Financially excluded communities in the UK want high street banks, not alternative organizations, to provide them with community banking facilities, a new study has found.
A Joseph Rowntree Foundation investigation into financial exclusion discovered that among low-income consumers ‘there was little support for dealing with non-mainstream financial service providers’. Instead they favoured ‘household names’ used by the rest of society.
The report, Kept Out or Opted Out? claims mainstream banks could provide the cheap ‘no frill’ products needed by making small adjustments to existing products.
‘On the whole their requirements are not so very different from those of most other consumers,’ it says. ‘Where there are differences, these generally require fairly minor adjustments to existing products rather than fundamentally different forms of provision. Nor is there much appetite for dealing with alternative providers who specialise in the needs of low-income households.’

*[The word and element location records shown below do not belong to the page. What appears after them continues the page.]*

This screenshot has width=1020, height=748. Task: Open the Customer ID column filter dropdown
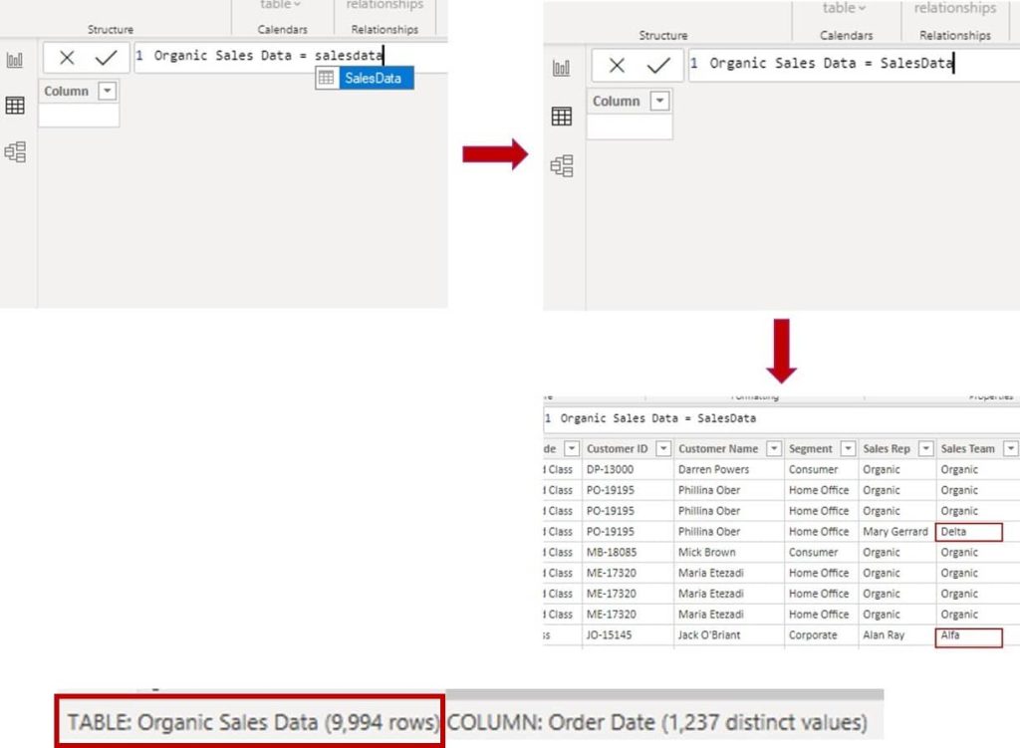tap(662, 449)
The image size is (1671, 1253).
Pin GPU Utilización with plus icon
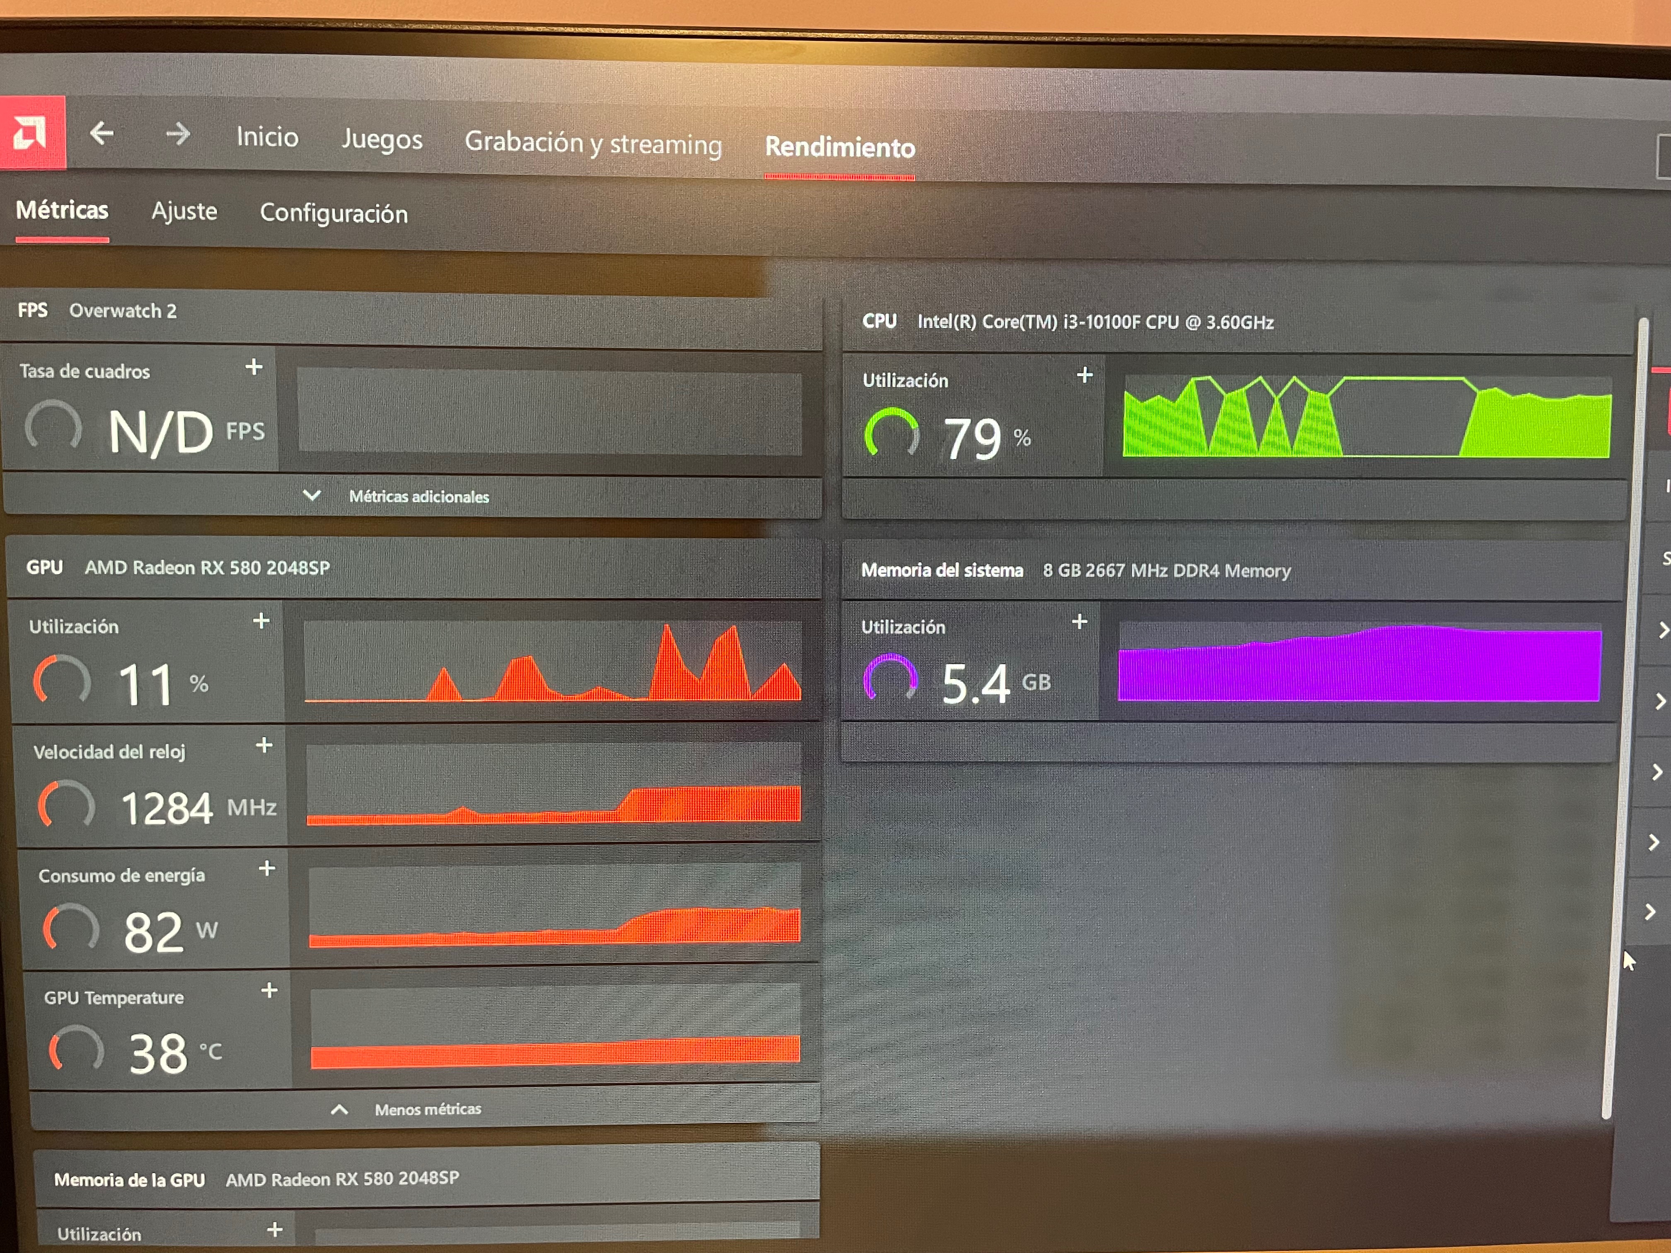pyautogui.click(x=261, y=621)
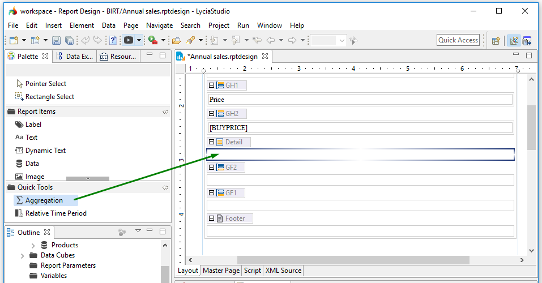The height and width of the screenshot is (283, 542).
Task: Open the Navigate menu
Action: tap(159, 25)
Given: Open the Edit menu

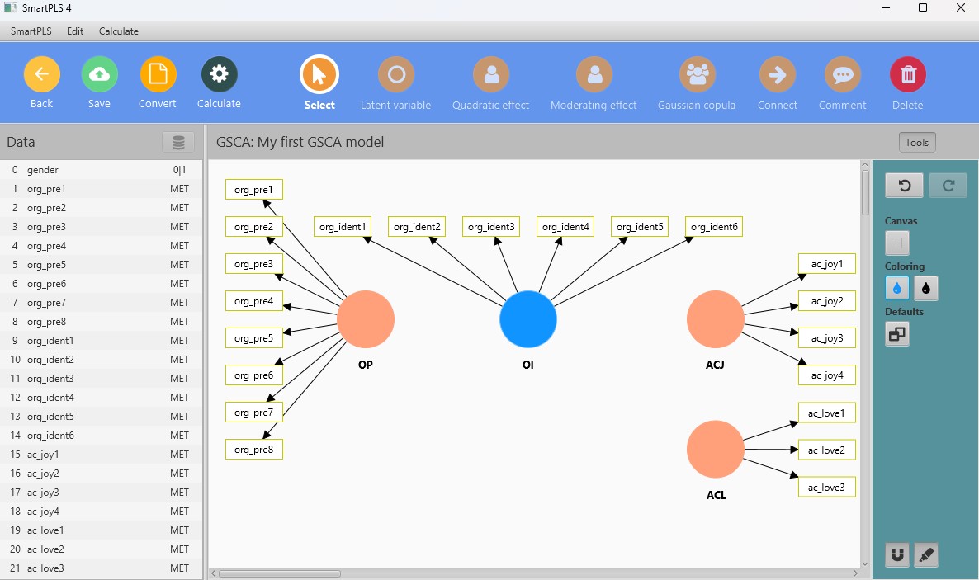Looking at the screenshot, I should tap(75, 31).
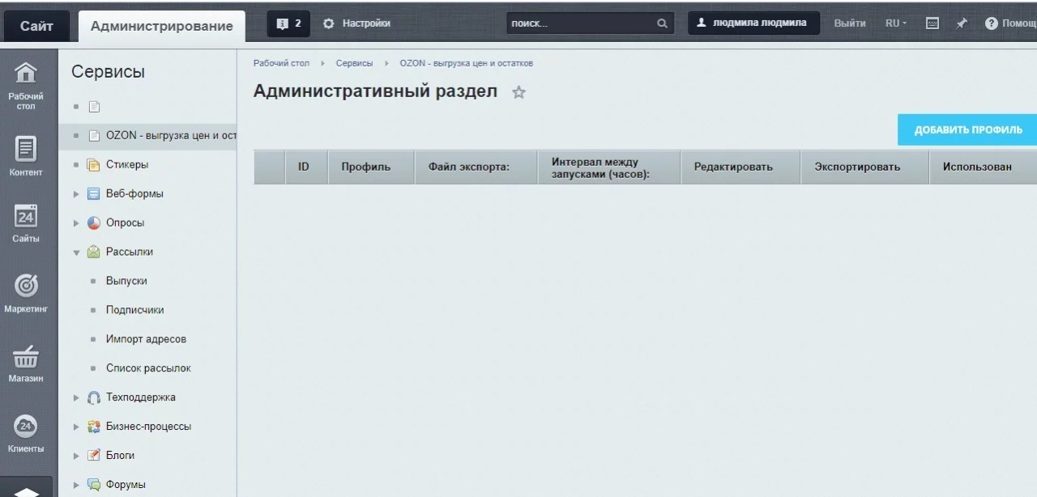The image size is (1037, 497).
Task: Click into the поиск search field
Action: (x=579, y=23)
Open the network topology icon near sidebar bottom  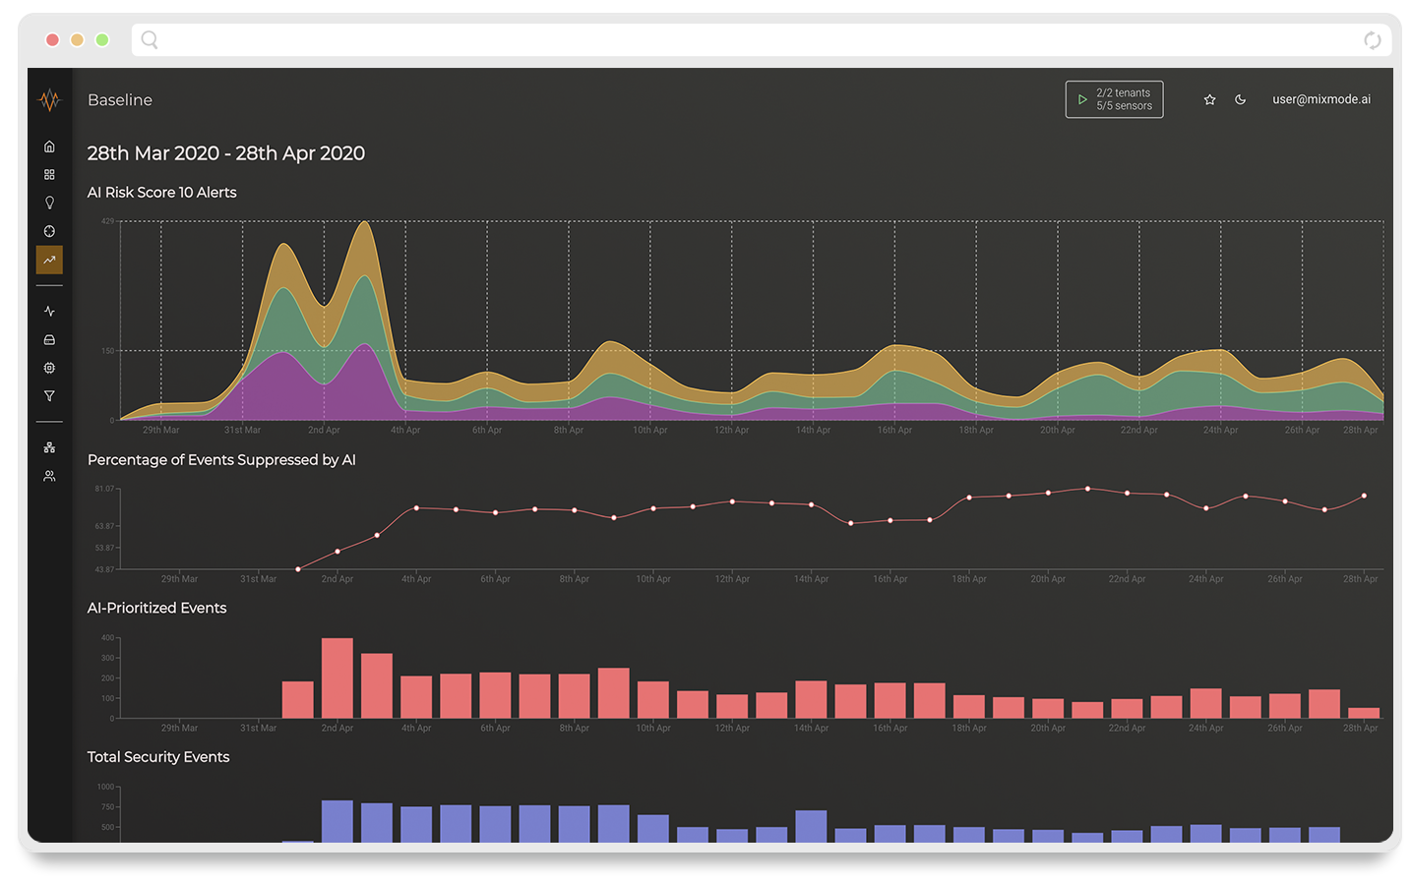(49, 446)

Report researchers Elaine Kempson and Claire Whyley, of the independent Personal Finance Research Centre at Bristol University, claim that simpler mainstream financial products would be cheaper to provide and to regulate, and could be made available at lower prices.
They also claim that cheaper products could, in some cases, be achieved by breaking down complex financial products into smaller, more affordable elements. Banks should therefore:
consider allowing savings products to be used as security for cash loans
create current accounts that give no direct access to credit
offer insurance policies that provide second hand replacement value
tailor financial products for Pakistani and Bangladeshi households that require financial vehicles in line with the teachings of Islam.
Most financially excluded individuals also want the option of making weekly or fortnightly payments rather than monthly ones, according to the report.
‘Many of the requirements identified in our focus groups are very similar to those of any consumer,’ say the researchers. ‘They want simplicity and transparency, cost and value for money, and appropriate marketing.’
Despite this, they conclude that sometimes private sector involvement is not enough and that ‘public-private partnership may be the way forward.’
The report is optimistic about the future, noting that banks are beginning to tackle financial exclusion and that the climate of opinion is more disposed to finding solutions to financial exclusion than at any time in the past.